Segment Start: Records supplied

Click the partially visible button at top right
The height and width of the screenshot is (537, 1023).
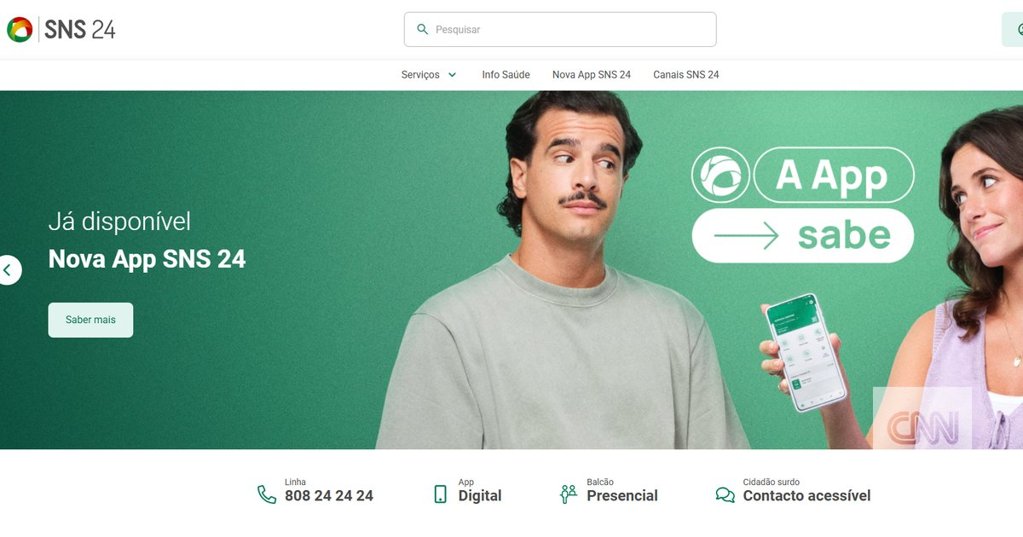[1013, 29]
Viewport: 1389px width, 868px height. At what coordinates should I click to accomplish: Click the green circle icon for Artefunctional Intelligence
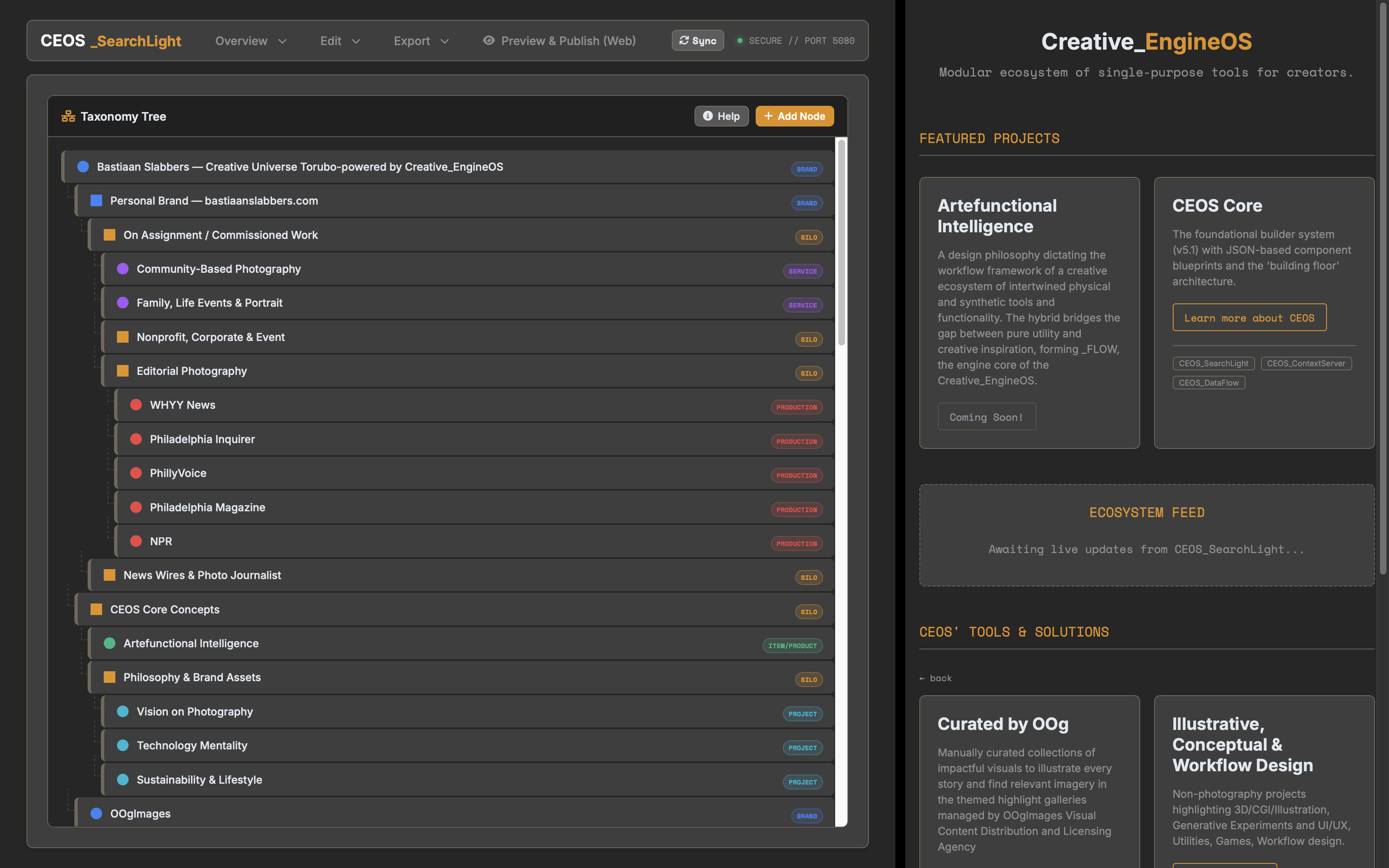(x=109, y=643)
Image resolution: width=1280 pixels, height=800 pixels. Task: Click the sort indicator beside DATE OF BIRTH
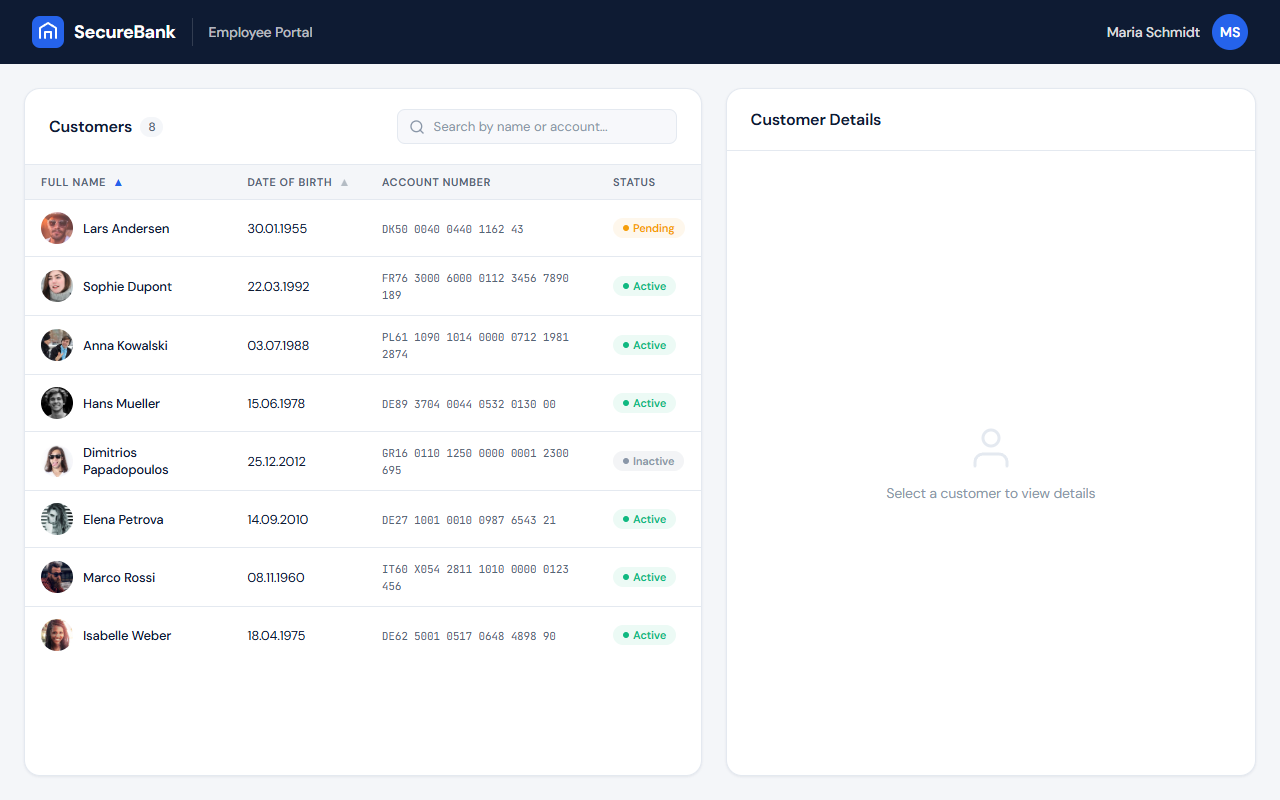tap(344, 182)
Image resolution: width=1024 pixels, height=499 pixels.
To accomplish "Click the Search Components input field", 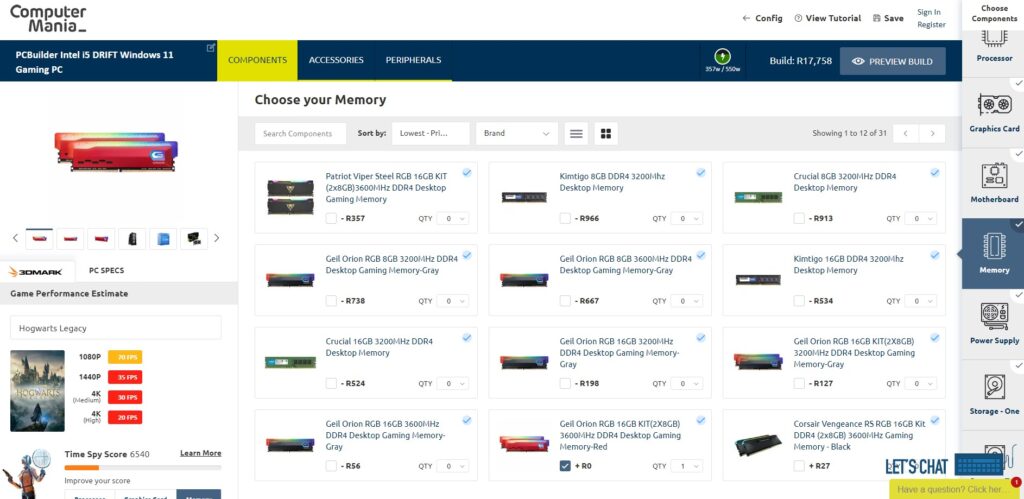I will [301, 133].
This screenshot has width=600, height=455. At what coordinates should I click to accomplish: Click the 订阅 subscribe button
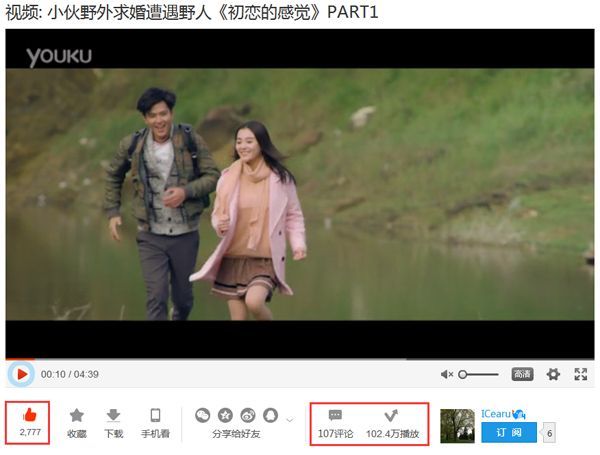click(508, 433)
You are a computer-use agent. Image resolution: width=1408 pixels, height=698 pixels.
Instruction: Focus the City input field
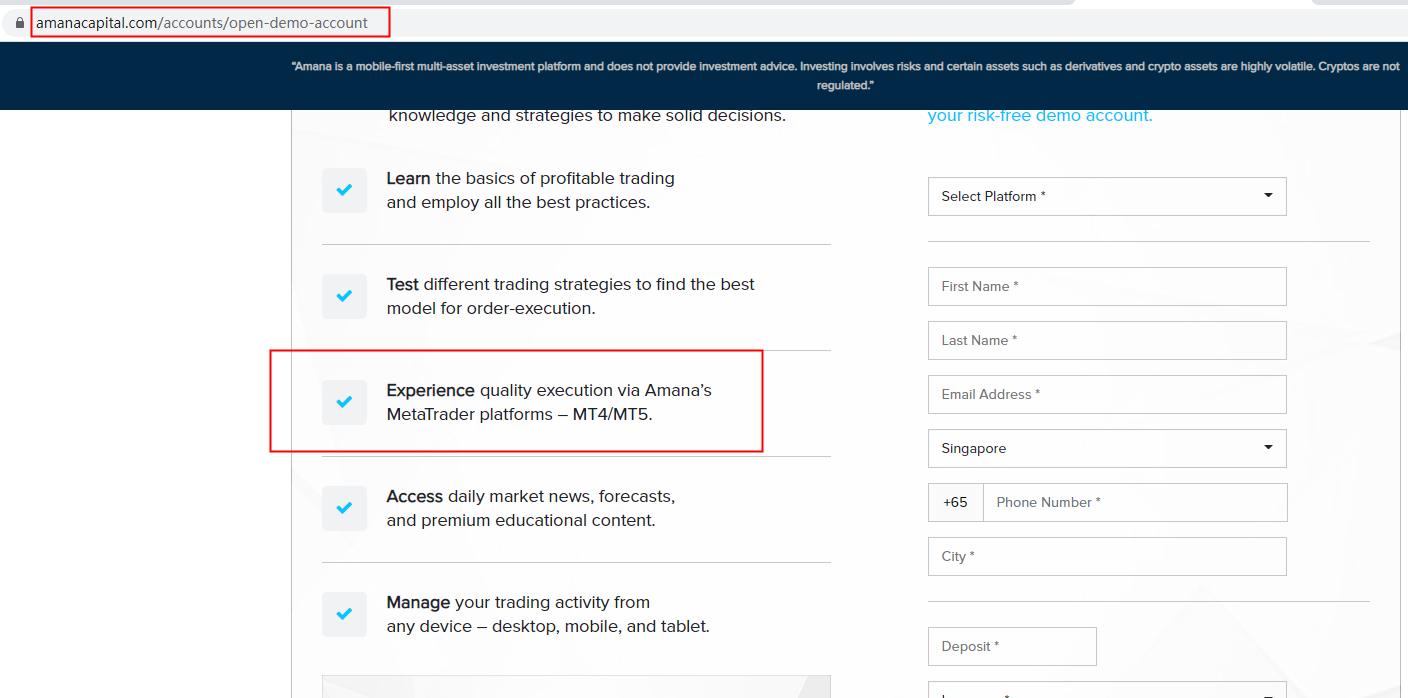[x=1106, y=556]
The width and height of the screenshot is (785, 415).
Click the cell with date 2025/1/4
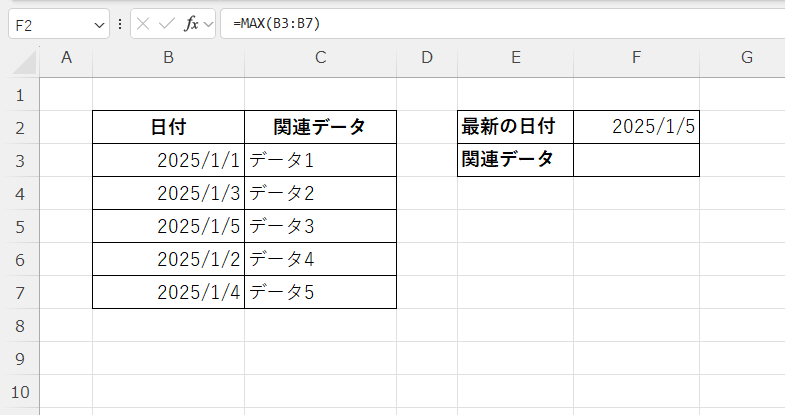[x=168, y=292]
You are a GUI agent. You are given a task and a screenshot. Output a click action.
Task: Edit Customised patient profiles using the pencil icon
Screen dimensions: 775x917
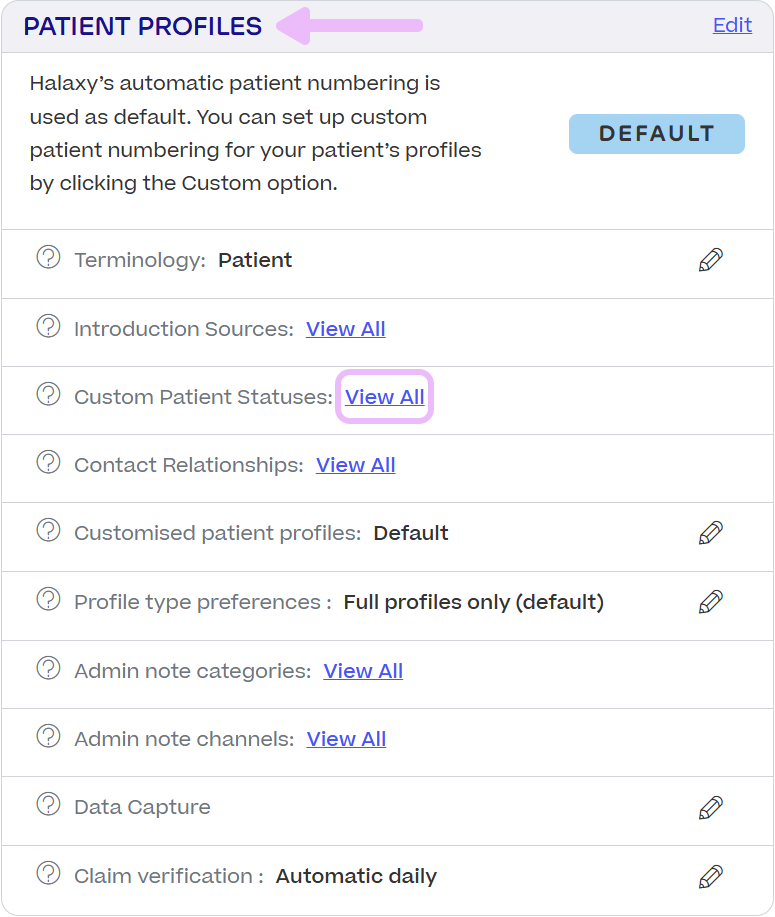coord(710,533)
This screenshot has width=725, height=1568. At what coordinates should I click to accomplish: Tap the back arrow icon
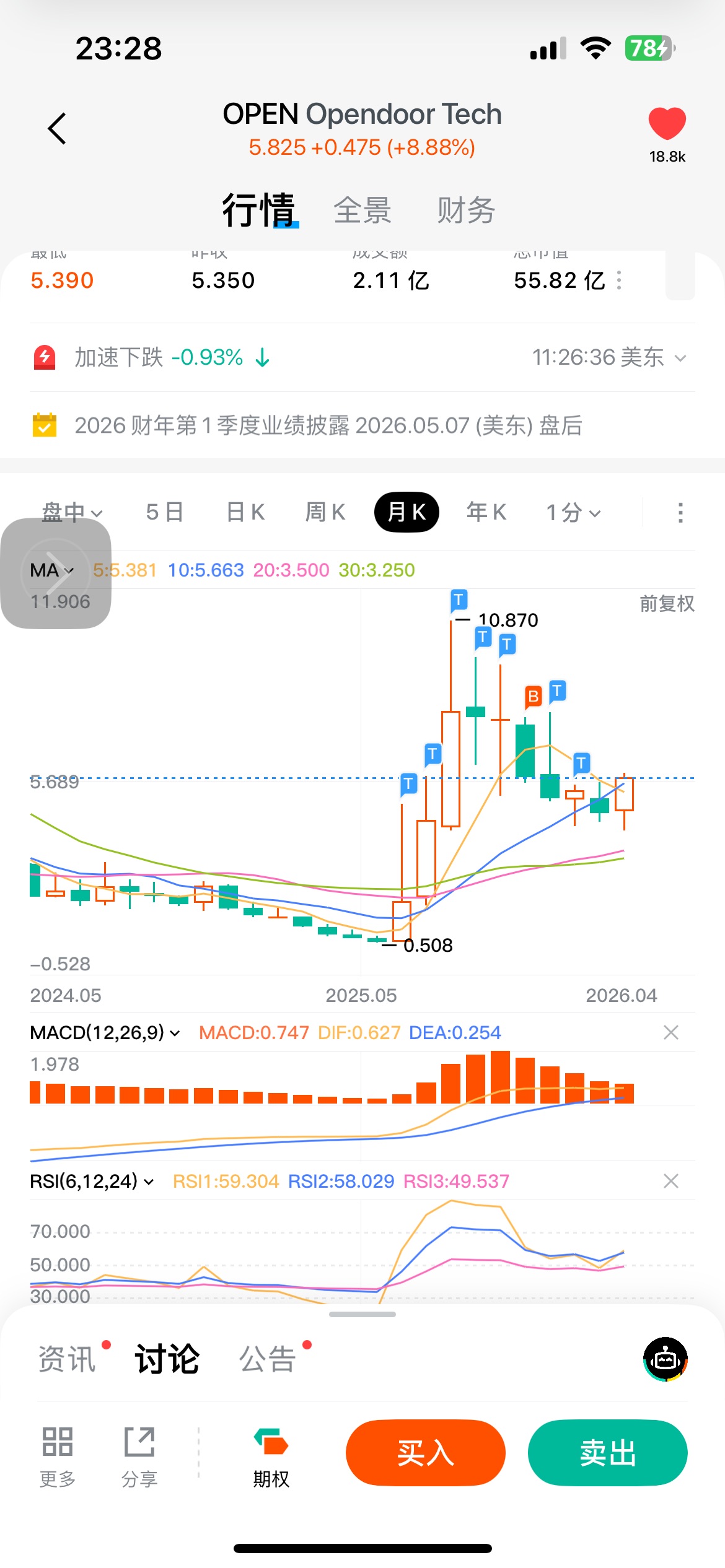(x=57, y=129)
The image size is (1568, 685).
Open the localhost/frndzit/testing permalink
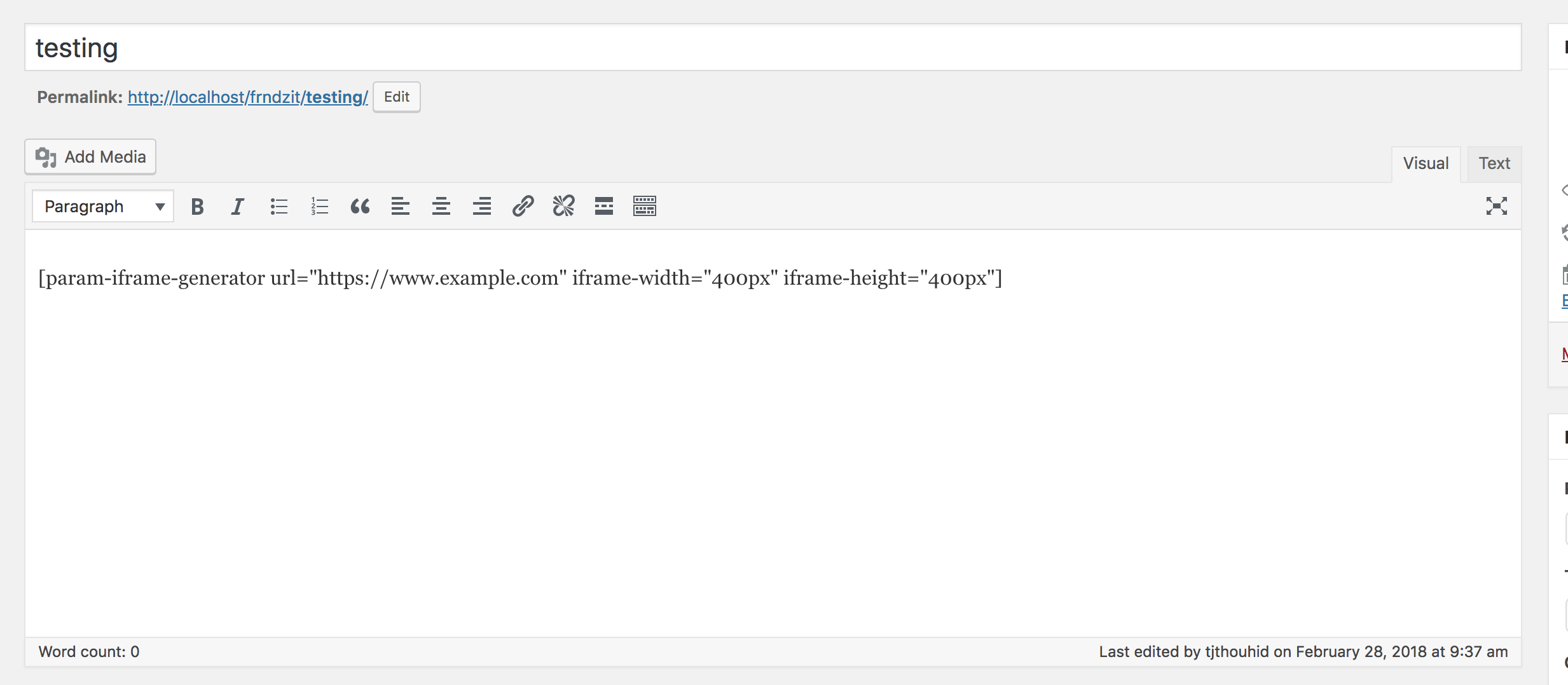click(x=247, y=97)
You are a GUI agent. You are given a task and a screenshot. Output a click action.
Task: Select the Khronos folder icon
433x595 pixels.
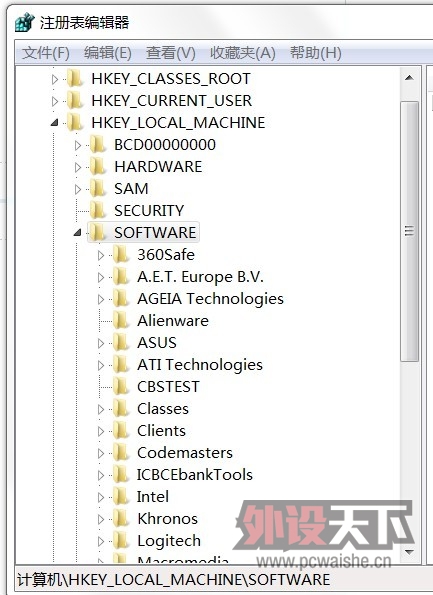[121, 518]
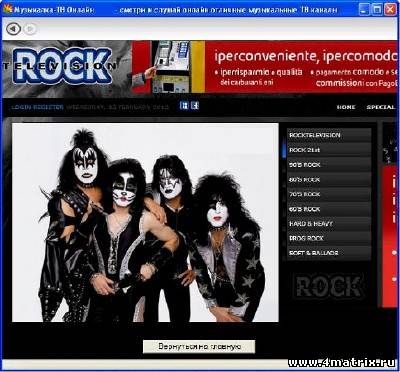This screenshot has height=372, width=400.
Task: Choose the 70's ROCK channel
Action: (x=329, y=194)
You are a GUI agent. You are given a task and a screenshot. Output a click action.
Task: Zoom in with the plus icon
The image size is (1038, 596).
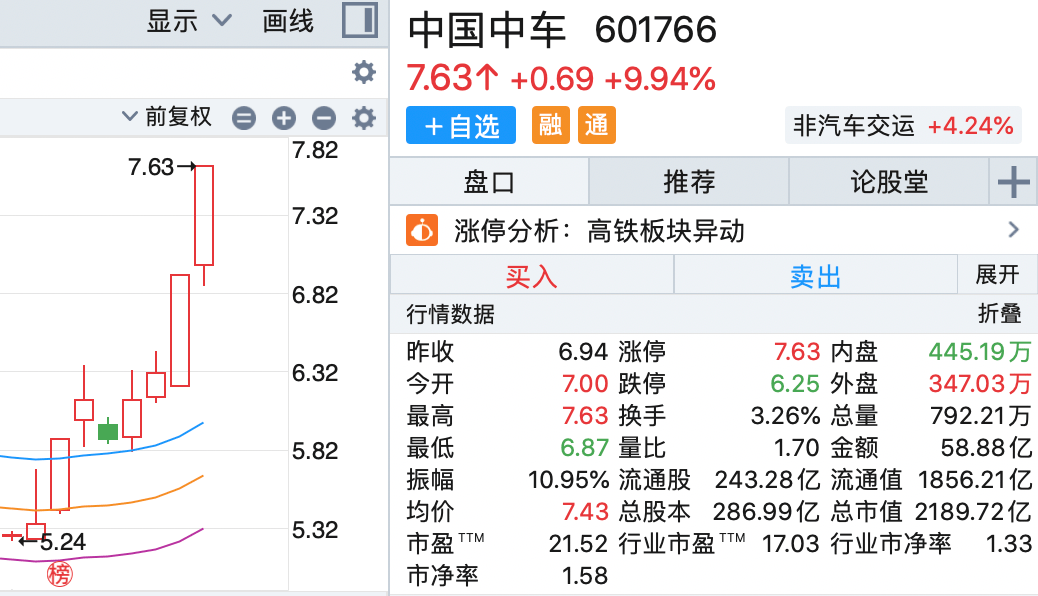click(x=284, y=118)
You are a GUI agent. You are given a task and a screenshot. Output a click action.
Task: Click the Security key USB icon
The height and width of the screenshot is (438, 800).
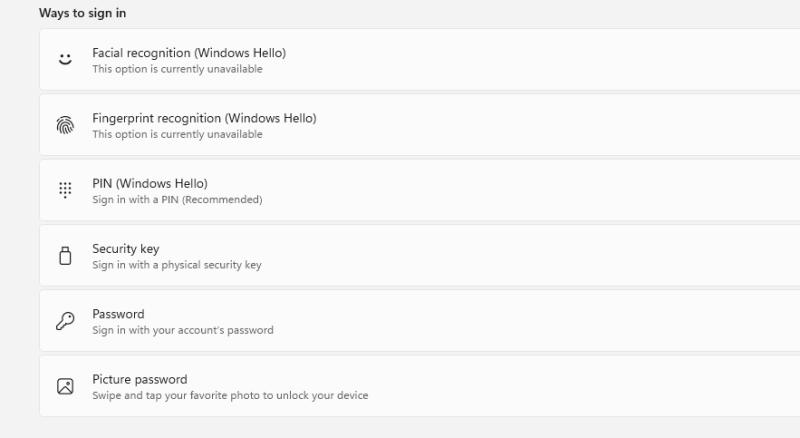click(65, 256)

Segment End: Records supplied

:: Exercise instructions ::
Beginning with the line that contains "Task: Zoom in with the plus icon", reproduce every line through the end of the records above exactly, leaving pictures out.

:: Output of the exercise ::
Task: Zoom in with the plus icon
The image size is (1038, 596).
click(x=284, y=118)
You are a GUI agent. You are given a task and a screenshot. Output a click action.
Task: Click the Security key USB icon
The height and width of the screenshot is (438, 800).
click(65, 256)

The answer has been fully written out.